• Exercise description
Could you repeat every record below exactly as written?

(Records contained in a dataset)
--- --- ---

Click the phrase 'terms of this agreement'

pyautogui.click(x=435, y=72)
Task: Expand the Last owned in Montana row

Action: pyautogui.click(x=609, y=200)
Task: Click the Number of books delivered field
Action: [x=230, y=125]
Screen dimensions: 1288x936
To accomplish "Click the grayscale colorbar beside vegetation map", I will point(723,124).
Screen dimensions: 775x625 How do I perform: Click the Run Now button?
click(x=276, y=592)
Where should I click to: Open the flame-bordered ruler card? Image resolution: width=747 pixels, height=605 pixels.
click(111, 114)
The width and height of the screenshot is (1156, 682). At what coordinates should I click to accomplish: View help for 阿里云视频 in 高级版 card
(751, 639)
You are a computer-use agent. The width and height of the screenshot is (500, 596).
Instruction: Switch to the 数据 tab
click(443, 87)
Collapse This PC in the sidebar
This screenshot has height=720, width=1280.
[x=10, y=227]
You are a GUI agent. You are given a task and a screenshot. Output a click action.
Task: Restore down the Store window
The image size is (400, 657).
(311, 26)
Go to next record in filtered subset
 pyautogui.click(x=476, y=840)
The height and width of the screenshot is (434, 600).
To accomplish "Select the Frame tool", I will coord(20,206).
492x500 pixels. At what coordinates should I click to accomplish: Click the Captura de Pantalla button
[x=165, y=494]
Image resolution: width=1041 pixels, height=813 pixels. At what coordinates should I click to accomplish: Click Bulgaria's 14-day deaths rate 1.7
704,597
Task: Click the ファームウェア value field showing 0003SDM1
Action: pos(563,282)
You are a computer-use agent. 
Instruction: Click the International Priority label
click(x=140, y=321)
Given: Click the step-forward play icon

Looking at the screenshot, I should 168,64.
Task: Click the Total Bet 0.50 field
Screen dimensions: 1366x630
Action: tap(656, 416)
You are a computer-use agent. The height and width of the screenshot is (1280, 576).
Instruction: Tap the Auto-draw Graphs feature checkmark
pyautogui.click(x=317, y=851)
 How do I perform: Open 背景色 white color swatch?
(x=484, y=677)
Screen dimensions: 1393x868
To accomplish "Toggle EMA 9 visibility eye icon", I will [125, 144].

--- --- ---

• Solution to the exercise
Click the phrase 'terms of this agreement'

pyautogui.click(x=435, y=72)
Task: Expand the Last owned in Montana row

Action: pyautogui.click(x=609, y=200)
Task: Click the Number of books delivered field
Action: [x=230, y=125]
Screen dimensions: 1288x936
To accomplish "Click the grayscale colorbar beside vegetation map", I will point(723,124).
Screen dimensions: 775x625 How do I perform: Click the Run Now button?
click(x=276, y=592)
Where should I click to: Open the flame-bordered ruler card? Image resolution: width=747 pixels, height=605 pixels.
click(111, 114)
The width and height of the screenshot is (1156, 682). At what coordinates should I click to accomplish: View help for 阿里云视频 in 高级版 card
(751, 639)
You are a computer-use agent. The width and height of the screenshot is (500, 596).
Instruction: Switch to the 数据 tab
click(443, 87)
Collapse This PC in the sidebar
This screenshot has height=720, width=1280.
[x=10, y=227]
You are a GUI agent. You are given a task and a screenshot. Output a click action.
Task: Restore down the Store window
The image size is (400, 657).
(311, 26)
Go to next record in filtered subset
 pyautogui.click(x=476, y=840)
The height and width of the screenshot is (434, 600).
To accomplish "Select the Frame tool", I will coord(20,206).
492x500 pixels. At what coordinates should I click to accomplish: Click the Captura de Pantalla button
[x=165, y=494]
Image resolution: width=1041 pixels, height=813 pixels. At what coordinates should I click to accomplish: Click Bulgaria's 14-day deaths rate 1.7
704,597
Task: Click the ファームウェア value field showing 0003SDM1
Action: pos(563,282)
You are a computer-use agent. 
Instruction: Click the International Priority label
click(x=140, y=321)
Given: Click the step-forward play icon

Looking at the screenshot, I should 168,64.
Task: Click the Total Bet 0.50 field
Screen dimensions: 1366x630
Action: tap(656, 416)
You are a computer-use agent. The height and width of the screenshot is (1280, 576).
Instruction: Tap the Auto-draw Graphs feature checkmark
pyautogui.click(x=317, y=851)
 How do I perform: Open 背景色 white color swatch?
(x=484, y=677)
Screen dimensions: 1393x868
To accomplish "Toggle EMA 9 visibility eye icon", I will [125, 144].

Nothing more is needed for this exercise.